Wednesday, June 10, 2015

Harvard Psychology Textbook (post 2) calls multiple personality disorder “rare” at .5% to 1% of the general population (1.5 to 3 million cases in USA, 35 to 70 million worldwide)

“Prior to 1970, DID [dissociative identity disorder] was considered rare, with only about 100 cases reported in the professional literature worldwide. However, since that time, the number of reported cases grew enormously until the late 1990s—and then oddly shrank again. Recent estimates are that between .5% and 1% of the general population suffers from the disorder…The strange transition of DID—from a rare disorder to a minor epidemic and back again—has raised concerns that the disorder is a matter of faking or fashion” (1, p. 572).

Yes, you read the above correctly: “from a rare disorder to a minor epidemic and back again.” That equates 100 cases worldwide with .5%—1% of the general population.

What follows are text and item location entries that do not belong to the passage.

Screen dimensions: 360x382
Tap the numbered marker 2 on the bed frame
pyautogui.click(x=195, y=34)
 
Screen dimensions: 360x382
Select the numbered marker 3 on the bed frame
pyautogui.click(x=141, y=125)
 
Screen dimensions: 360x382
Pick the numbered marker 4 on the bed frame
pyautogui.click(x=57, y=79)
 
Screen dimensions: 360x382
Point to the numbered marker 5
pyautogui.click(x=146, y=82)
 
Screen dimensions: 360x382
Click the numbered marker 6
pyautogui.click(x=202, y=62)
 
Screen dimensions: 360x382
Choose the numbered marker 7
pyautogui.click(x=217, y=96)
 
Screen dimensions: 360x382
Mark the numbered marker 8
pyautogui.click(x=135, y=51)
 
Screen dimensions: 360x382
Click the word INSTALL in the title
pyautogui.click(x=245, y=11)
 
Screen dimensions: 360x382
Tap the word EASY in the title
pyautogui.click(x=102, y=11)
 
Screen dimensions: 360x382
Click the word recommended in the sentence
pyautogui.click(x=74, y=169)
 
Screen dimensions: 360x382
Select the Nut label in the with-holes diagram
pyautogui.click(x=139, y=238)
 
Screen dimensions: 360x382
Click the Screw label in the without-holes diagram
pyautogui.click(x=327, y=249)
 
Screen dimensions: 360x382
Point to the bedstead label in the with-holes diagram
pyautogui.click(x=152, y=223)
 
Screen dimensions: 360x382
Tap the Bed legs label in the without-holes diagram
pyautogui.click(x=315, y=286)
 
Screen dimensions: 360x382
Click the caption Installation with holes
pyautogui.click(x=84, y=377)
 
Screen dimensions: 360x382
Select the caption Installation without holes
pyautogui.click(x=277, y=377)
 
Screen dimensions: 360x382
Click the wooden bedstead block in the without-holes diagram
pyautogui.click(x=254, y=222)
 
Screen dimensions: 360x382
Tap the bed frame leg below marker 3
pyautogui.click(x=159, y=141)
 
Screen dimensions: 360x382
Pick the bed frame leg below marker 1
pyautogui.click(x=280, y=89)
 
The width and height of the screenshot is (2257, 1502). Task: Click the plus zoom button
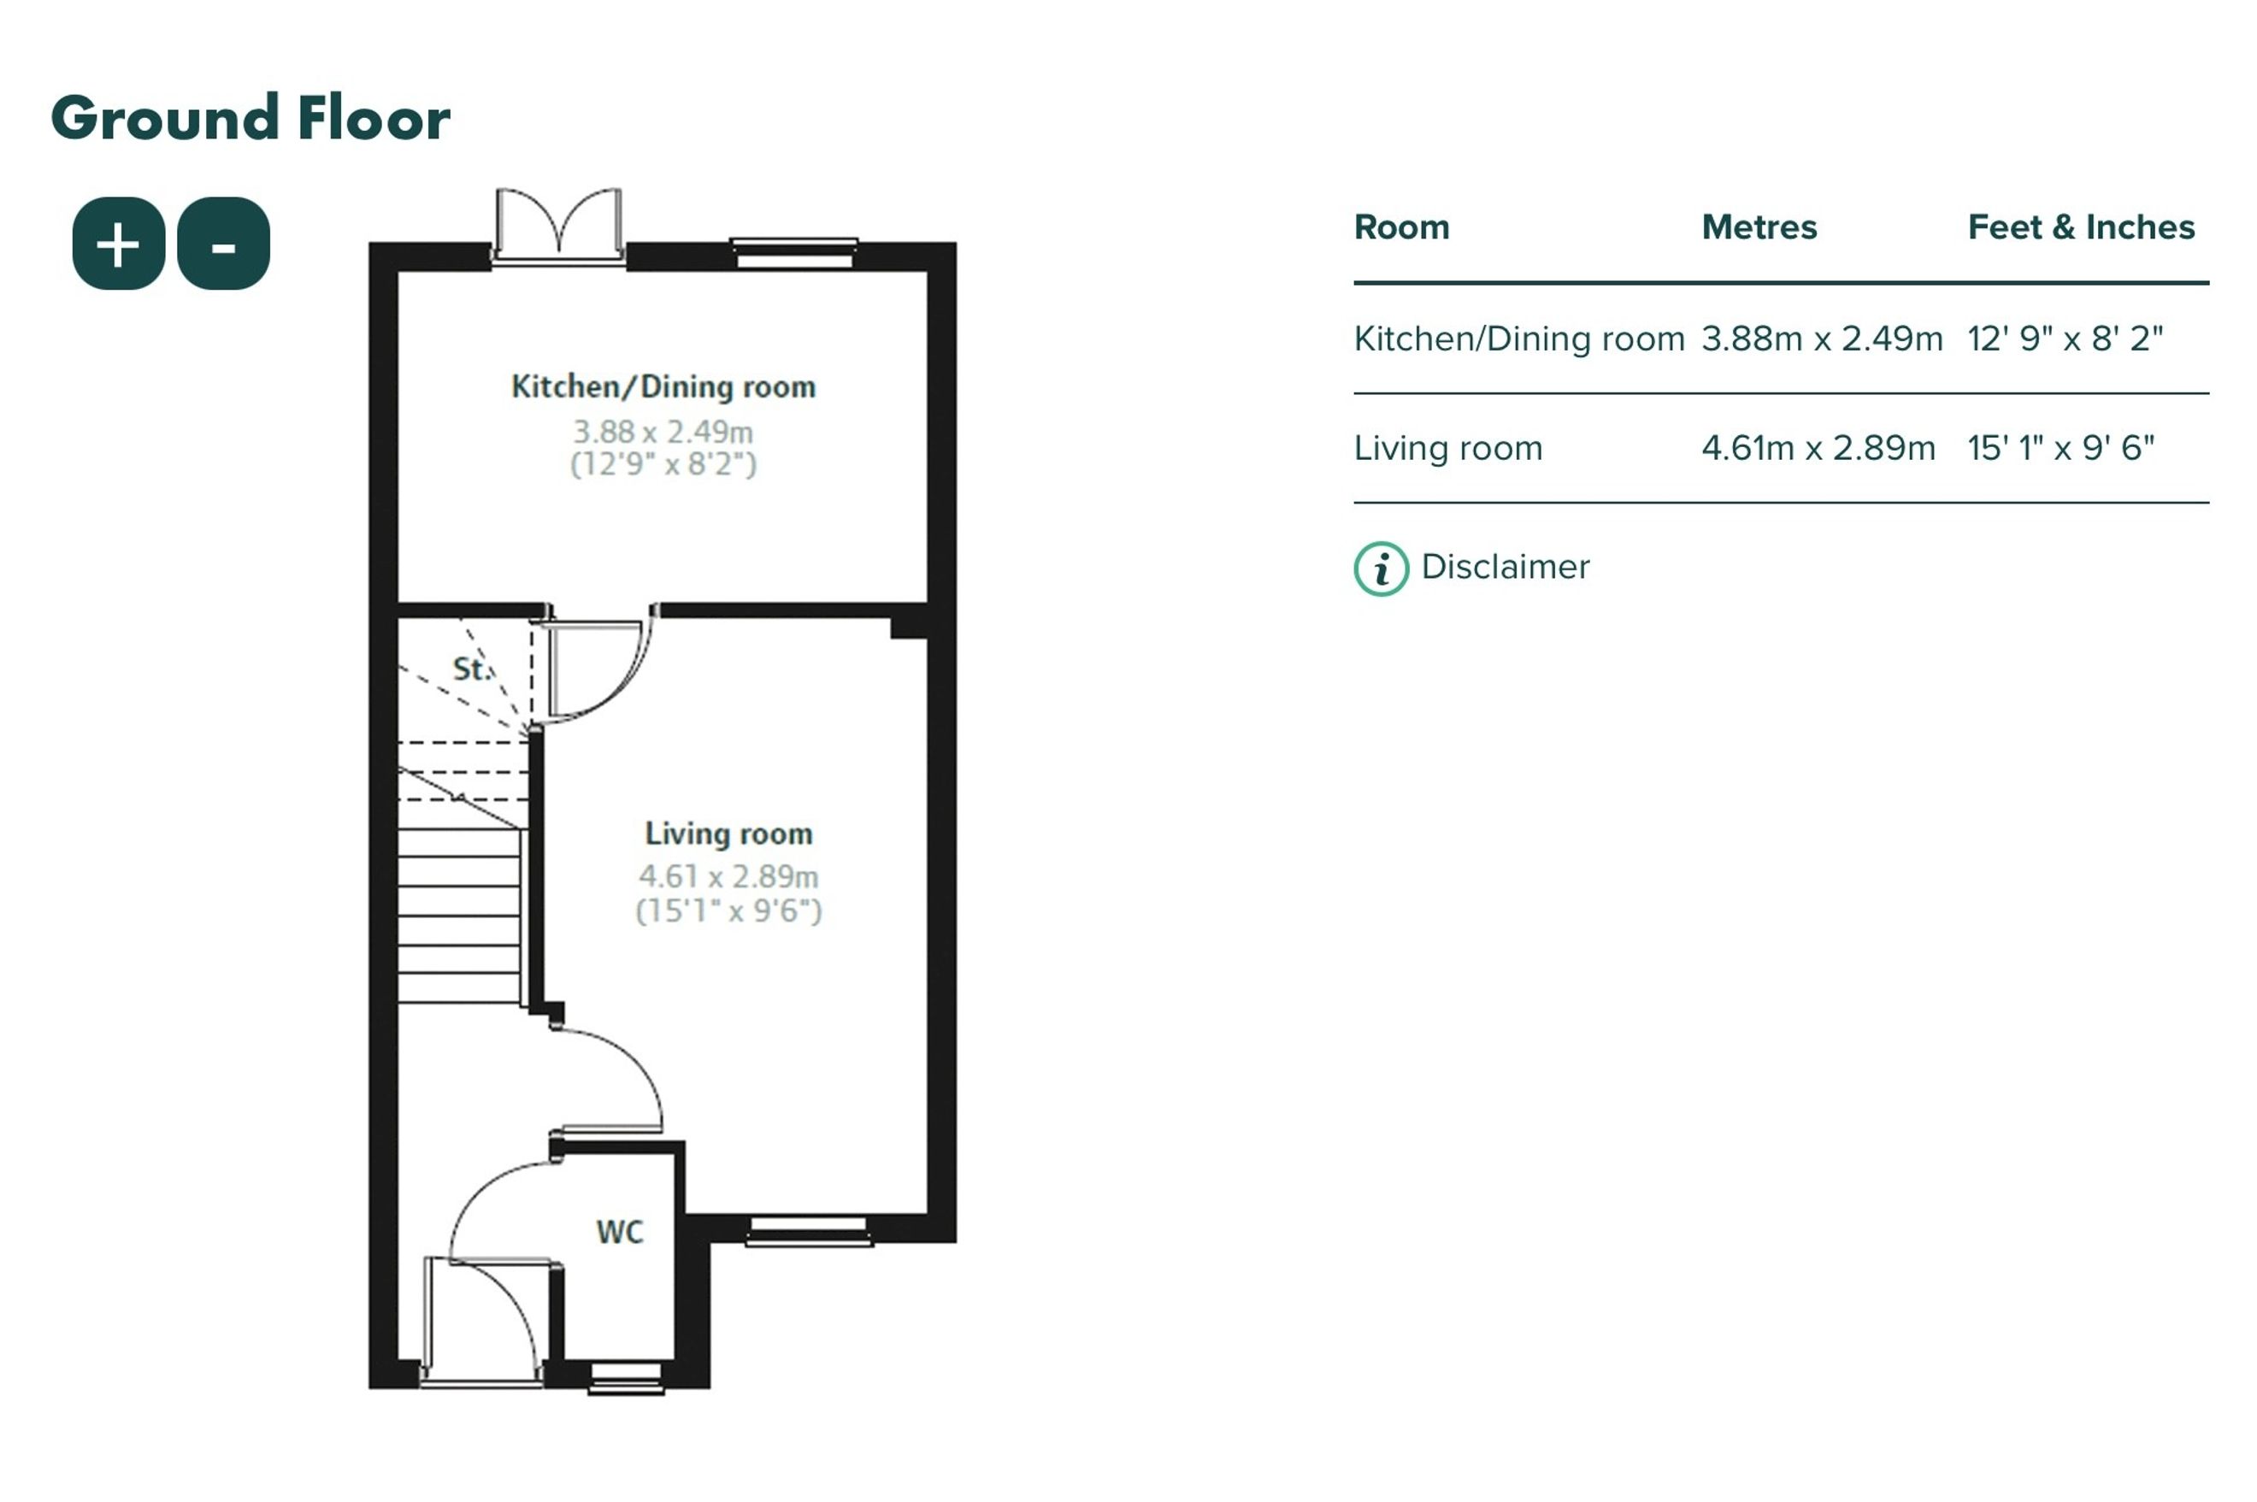pos(119,244)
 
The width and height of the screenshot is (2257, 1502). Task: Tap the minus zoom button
pos(223,244)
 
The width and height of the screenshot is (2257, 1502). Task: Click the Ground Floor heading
pos(250,119)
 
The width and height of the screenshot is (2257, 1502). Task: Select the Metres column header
pos(1759,227)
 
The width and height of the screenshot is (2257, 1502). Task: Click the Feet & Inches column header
pos(2081,227)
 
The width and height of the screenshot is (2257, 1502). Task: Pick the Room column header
pos(1401,227)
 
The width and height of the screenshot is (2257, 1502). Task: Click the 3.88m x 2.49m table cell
pos(1822,339)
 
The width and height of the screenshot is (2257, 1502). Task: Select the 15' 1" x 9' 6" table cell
pos(2060,447)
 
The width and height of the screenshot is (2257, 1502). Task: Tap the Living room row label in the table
pos(1447,448)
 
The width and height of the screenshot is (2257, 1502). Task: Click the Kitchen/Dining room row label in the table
pos(1518,339)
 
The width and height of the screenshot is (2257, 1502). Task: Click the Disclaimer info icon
pos(1381,569)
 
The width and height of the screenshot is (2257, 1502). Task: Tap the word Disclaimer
pos(1505,567)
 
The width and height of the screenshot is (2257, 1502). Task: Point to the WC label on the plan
pos(620,1232)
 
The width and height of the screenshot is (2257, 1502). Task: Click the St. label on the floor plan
pos(470,669)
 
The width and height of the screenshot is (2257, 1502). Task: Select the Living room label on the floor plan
pos(729,834)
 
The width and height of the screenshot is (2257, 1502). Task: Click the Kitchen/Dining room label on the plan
pos(663,387)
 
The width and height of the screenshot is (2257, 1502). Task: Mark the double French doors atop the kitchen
pos(558,226)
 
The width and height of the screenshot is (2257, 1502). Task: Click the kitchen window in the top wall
pos(794,254)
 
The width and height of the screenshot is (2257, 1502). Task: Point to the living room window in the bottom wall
pos(810,1230)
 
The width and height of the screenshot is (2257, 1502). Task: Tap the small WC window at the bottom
pos(626,1377)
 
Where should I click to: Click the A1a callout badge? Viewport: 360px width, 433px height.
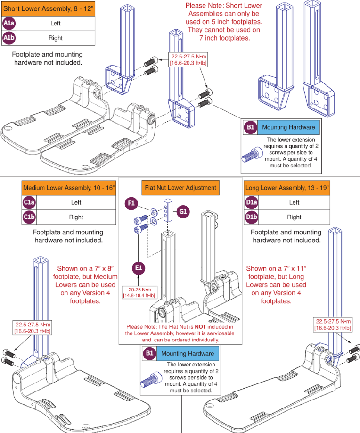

And if we take the more conservative figure, 0.5%, and if the USA has about 300,000,000 people and there are about 7,000,000,000 people worldwide, that means 1,500,000 people in the USA and 35,000,000 people worldwide are estimated to have multiple personality disorder.

And that is only the disorder, multiple personality disorder: 1.5 million in the USA and 35 million worldwide are conservative estimates of the number of people who have the disorder, meaning that they have distress and/or dysfunction from their multiple personality.

But just as there are many more people who have anxiety than have an anxiety disorder, there are many more people who have multiple personality than have multiple personality disorder. This blog is not about the disorder. It is about normal multiple personality, as exemplified by novelists.

1. Daniel L. Schacter, Daniel T. Gilbert, Daniel M. Wegner. Psychology, Second Edition. New York, Worth Publishers, 2011.